Peter Faneuil: That legacy is almost never simple. We want our historical figures to be heroes or villains, and they are usually both — usually in the same action, sometimes in the same breath. I funded the Cradle of Liberty with the profits of slavery. Those two things are equally true and cannot be separated. Anyone who wants to understand this building — or any institution, or any leader — has to hold both truths at once.
Dan: And what should leaders take from that?
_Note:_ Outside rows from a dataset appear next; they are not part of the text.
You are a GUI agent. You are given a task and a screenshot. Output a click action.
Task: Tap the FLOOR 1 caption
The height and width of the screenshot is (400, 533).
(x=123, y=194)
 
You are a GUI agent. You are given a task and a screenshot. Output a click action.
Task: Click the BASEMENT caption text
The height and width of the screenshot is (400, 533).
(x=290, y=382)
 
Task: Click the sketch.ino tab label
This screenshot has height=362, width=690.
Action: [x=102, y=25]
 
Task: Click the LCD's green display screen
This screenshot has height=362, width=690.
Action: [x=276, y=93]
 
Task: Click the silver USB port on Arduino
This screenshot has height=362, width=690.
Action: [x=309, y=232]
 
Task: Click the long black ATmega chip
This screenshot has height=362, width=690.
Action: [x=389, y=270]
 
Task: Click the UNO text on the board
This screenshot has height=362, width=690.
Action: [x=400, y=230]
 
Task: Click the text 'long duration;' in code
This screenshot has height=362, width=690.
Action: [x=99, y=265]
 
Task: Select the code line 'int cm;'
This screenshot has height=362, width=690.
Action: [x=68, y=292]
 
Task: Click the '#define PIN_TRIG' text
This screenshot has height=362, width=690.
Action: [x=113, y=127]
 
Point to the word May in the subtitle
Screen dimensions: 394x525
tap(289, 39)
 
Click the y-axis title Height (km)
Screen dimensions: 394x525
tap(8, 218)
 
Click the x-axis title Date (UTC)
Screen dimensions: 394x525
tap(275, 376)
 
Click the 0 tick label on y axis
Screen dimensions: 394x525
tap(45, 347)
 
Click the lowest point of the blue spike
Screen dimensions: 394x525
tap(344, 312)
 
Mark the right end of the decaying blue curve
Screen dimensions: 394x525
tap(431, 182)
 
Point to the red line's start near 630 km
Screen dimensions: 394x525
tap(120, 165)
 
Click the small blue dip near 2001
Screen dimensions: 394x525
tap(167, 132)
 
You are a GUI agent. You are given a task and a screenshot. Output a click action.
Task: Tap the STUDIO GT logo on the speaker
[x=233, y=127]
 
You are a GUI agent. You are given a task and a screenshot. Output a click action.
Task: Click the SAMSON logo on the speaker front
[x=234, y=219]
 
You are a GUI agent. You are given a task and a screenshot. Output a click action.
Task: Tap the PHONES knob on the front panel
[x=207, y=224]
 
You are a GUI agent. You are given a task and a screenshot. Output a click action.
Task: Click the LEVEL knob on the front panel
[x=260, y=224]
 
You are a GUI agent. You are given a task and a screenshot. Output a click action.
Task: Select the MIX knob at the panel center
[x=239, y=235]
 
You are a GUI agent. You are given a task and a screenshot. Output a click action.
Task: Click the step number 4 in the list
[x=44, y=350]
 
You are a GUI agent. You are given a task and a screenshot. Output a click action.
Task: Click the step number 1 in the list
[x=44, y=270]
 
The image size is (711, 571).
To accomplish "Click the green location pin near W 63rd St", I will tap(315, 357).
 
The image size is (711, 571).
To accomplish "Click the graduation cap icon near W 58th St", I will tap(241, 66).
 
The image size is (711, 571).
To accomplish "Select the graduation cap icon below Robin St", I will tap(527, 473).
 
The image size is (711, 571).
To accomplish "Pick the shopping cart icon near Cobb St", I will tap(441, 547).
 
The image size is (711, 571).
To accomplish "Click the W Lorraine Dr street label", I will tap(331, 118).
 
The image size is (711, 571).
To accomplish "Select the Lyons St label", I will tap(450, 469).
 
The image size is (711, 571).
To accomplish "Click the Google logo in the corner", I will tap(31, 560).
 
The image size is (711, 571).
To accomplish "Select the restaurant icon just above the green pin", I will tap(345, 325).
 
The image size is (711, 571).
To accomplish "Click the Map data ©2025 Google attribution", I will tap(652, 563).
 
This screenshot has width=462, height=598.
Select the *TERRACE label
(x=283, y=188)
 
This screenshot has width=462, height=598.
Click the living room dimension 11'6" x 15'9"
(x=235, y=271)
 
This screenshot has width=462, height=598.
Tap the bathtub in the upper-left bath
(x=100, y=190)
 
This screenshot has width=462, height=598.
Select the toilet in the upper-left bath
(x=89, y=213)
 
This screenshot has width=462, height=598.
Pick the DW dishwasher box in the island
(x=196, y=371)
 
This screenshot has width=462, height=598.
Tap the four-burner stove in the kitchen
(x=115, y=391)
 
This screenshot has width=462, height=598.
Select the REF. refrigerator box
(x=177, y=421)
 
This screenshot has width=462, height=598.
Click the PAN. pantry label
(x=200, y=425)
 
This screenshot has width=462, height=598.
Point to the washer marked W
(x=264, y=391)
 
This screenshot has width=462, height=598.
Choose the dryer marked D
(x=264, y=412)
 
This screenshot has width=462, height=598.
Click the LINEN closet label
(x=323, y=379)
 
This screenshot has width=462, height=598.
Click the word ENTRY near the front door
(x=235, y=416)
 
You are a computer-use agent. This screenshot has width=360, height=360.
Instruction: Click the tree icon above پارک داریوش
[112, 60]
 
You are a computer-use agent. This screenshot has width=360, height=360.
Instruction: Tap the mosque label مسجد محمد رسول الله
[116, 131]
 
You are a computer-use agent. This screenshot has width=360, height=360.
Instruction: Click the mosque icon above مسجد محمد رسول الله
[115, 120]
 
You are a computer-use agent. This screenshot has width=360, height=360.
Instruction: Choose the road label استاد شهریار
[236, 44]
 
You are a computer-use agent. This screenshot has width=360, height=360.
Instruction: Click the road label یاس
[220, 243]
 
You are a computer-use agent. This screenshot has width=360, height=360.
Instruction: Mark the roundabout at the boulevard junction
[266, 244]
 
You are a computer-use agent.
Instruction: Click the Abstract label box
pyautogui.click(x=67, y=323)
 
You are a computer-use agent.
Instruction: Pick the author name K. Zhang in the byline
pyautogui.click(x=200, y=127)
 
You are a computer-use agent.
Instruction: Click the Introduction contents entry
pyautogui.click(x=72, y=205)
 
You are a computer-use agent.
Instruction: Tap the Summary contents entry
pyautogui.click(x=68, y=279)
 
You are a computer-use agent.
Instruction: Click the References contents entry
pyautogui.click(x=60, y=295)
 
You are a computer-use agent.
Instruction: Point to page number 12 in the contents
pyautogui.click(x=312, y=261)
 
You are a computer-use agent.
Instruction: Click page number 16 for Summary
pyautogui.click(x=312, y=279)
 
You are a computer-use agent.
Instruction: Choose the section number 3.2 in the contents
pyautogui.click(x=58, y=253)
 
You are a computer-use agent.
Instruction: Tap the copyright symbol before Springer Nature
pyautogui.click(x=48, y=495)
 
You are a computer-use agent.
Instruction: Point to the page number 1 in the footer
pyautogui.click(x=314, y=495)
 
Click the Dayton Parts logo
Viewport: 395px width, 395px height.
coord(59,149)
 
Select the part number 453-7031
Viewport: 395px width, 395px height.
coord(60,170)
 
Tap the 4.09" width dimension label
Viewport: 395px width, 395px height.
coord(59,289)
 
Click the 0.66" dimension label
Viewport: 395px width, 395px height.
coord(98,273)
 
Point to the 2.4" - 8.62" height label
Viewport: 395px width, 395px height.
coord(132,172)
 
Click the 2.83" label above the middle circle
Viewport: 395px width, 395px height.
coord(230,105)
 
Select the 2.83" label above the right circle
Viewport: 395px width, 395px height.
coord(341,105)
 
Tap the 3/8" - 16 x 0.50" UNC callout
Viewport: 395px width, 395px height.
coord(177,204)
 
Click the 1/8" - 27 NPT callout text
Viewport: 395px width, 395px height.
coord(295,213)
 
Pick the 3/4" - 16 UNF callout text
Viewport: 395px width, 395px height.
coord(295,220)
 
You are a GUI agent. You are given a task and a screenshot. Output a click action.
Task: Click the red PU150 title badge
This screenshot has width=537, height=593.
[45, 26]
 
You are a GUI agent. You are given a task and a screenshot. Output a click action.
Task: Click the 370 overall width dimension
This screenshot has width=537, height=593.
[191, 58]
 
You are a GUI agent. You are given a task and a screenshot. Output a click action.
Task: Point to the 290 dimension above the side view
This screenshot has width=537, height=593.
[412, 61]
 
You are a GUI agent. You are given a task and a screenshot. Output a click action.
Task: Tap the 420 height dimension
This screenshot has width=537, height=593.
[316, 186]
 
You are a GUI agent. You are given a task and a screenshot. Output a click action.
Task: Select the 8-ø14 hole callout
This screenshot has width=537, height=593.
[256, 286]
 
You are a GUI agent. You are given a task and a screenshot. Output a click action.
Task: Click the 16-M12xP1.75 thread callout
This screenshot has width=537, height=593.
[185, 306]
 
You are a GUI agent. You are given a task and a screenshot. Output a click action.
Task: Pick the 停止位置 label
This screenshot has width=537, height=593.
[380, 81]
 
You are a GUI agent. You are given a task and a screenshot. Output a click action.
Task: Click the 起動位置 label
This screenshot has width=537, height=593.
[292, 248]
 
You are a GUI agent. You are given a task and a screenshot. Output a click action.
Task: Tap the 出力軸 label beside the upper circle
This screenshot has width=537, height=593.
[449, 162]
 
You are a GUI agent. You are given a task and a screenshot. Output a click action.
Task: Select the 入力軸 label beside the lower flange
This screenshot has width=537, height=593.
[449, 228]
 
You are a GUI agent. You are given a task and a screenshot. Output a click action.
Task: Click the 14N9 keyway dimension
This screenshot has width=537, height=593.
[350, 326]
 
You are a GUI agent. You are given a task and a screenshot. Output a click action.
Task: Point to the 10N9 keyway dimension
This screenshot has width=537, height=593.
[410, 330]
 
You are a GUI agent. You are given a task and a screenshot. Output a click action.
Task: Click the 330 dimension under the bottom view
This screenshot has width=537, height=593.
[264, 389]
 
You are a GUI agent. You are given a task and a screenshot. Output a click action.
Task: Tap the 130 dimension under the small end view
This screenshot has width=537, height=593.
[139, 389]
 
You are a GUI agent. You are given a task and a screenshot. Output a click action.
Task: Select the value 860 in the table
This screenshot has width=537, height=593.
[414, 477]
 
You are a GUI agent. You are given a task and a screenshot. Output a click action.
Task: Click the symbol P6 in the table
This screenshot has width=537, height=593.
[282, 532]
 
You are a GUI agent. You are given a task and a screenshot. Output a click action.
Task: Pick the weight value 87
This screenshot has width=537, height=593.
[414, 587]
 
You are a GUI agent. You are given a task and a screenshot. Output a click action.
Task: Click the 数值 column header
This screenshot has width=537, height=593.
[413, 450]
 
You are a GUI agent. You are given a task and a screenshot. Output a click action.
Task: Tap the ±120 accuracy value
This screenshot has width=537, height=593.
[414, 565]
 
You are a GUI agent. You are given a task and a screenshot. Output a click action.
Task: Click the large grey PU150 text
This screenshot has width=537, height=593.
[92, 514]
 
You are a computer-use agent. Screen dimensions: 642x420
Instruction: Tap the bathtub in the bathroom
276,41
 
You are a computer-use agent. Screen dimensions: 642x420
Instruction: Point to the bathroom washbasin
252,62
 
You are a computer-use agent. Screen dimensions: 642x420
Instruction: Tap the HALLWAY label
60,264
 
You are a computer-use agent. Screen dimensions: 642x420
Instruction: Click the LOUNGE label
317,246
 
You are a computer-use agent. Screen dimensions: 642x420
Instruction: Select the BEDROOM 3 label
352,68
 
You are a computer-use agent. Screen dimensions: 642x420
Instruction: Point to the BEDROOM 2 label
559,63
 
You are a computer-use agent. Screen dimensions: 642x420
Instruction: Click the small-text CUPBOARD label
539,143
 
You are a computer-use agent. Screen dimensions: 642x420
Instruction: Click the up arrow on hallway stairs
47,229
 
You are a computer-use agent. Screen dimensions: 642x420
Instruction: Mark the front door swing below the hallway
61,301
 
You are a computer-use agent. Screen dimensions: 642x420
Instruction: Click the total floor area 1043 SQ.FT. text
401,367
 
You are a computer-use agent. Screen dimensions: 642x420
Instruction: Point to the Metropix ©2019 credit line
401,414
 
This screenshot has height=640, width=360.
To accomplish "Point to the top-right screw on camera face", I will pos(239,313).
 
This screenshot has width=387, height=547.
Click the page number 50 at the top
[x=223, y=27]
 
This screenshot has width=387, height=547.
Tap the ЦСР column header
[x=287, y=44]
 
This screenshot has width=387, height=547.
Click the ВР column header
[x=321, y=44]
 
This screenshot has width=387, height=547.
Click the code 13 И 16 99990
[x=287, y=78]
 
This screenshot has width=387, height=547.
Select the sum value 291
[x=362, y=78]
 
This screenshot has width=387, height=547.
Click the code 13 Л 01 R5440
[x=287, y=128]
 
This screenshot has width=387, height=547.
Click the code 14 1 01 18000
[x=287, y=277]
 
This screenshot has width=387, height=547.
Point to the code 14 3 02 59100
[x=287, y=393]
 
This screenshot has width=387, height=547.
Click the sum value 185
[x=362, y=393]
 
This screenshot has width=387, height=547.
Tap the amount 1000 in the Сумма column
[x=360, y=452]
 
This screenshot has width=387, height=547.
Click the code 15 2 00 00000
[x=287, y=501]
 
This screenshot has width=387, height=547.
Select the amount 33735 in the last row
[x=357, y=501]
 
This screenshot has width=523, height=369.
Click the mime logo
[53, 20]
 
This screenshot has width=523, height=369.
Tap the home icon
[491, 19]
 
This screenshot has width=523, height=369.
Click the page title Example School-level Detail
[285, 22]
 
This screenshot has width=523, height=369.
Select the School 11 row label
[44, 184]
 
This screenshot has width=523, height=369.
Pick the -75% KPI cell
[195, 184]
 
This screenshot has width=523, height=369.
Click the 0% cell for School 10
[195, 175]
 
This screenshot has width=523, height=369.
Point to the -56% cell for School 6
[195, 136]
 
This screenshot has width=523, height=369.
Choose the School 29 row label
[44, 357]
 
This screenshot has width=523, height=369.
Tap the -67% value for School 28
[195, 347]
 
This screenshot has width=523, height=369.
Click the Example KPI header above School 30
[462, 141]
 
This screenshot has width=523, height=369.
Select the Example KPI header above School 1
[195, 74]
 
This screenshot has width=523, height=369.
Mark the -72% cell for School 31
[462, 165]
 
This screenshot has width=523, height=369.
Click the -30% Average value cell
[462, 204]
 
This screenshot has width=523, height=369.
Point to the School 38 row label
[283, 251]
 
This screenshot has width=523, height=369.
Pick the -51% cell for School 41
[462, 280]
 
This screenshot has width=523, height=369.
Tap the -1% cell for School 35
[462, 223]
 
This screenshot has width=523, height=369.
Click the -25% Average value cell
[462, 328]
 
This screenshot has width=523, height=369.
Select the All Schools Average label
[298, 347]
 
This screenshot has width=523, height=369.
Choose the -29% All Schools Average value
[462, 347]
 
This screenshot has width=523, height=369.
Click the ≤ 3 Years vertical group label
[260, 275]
Peter Faneuil: First: examine the sources of your own power. I did not examine mine. The world told me that what I was doing was acceptable, and I accepted that. A good leader asks harder questions — about where the money comes from, about who bears the cost of the prosperity, about who is left outside the circle that is being drawn. Second: create the space anyway. Even a flawed gift can become something greater than the giver intended. The hall I built went on to hold arguments I never imagined, arguments that pushed the idea of liberty further than anyone of my era was willing to push it. Sometimes the most important thing a leader can do is simply create a room where the argument can happen — and then trust that the argument will eventually land where it should.
Dan: Peter, this has been one of the most honest conversations I have had in all my travels through time. Thank you.
Peter Faneuil: I have had three centuries to prepare for it, Dan. The least I could do was tell the truth.